Have you been on a ship going from Cape Hook to the tip of Antarctica or vice versa. You would sail through the "convergence". There are many more things at play on that route. A person who looks at the processes the opposite way you mention, will make more forward progress than looking at it the way you did. The wheat races long ago were a tribute to those who knew what they were doing. Applying science to the markets is not very difficult. My posts are intended to make very clear how it turns out when that is done in one of the many ways that it is possible. Elsewhere there is a post where a person reviews what he thinks the majority do. He thinks they can guide him.

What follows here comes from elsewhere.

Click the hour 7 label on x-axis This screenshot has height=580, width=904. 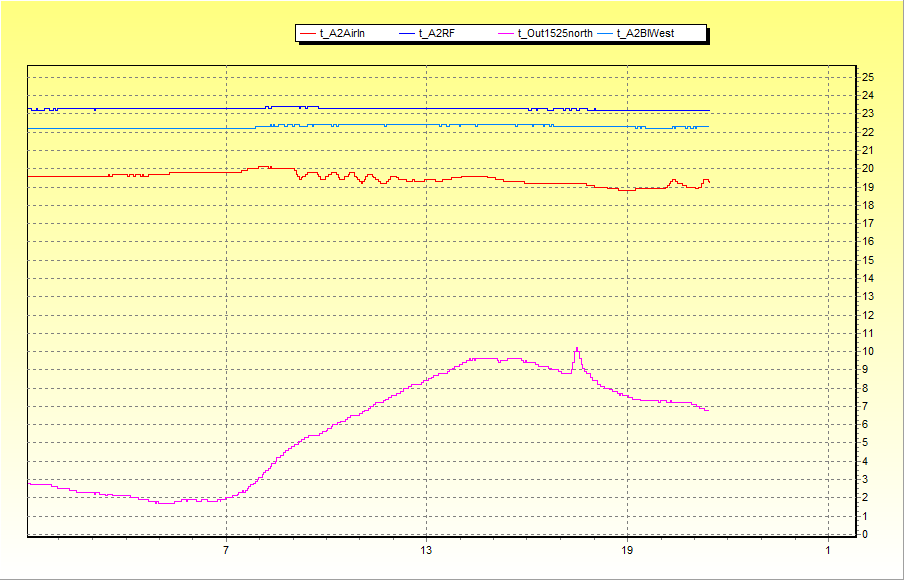click(x=227, y=551)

Strongly disagree. There is no grand master plan (i.e., "curve") being fitted by evolution. We'd be descended from velociraptors rather than from monkeys if not for the black swan of a big asteroid slamming into this planet. Shit happens, especially random shit, and evolution adapts to it.
In many practical cases it's discovering a trading strategy and choosing parameters (if any) that is a difficult task. Once this has been accomplished, a lot of strategies are computationally simple and can be coded with a moderate effort directly into the chosen charting/autotrading platform (or even Excel). Those few strategues that actually have to run complex computations in real time can use a 3rd party library or indeed call directly into R.
Out-of-sample testing is an invaluable tool but it doesn't (and can't) eliminate curve-fitting entirely. As soon as among backtested strategies you start picking those with satisfactory out-of-sample performance, you introduce data-mining bias and end up with the same spectrum of problems you tried to eliminate by introducing forward-testing.
It is not the same spectrum of problems. Data mining bias can be a good bias. It can work for you rather than against you. Do you actually think that data mining bias is always bad?
The point of my post was simply that if not used very carefully forward-testing introduces very much similar problems to those it is used to solve. I.e. selection bias... By choosing trading sytems that perform well on a forward test we indirectly choose systems that are fitted to the forward-test period. I haven't seen a practical case where data-mined systems would consistently perform better than on the in-sample tests. If your perception is I am missing this big part of the data-mining goodness, please enlighten me.
I missed your reply and I thought it is too important to ignore. In principle I agree with you. I have been able to get data-mined system that are as good in the OOS as they were in the IS, not better though. See also this post: http://www.elitetrader.com/vb/showthread.php?s=&postid=3546776#post3546776 If I can get data-mined systems with a profit factor of at least 50% of that calculated for the IS, then I am satisfied because in most cases it simply means that those favorable condtions in the IS that gave a boost to the profit factor were not present in the OOS.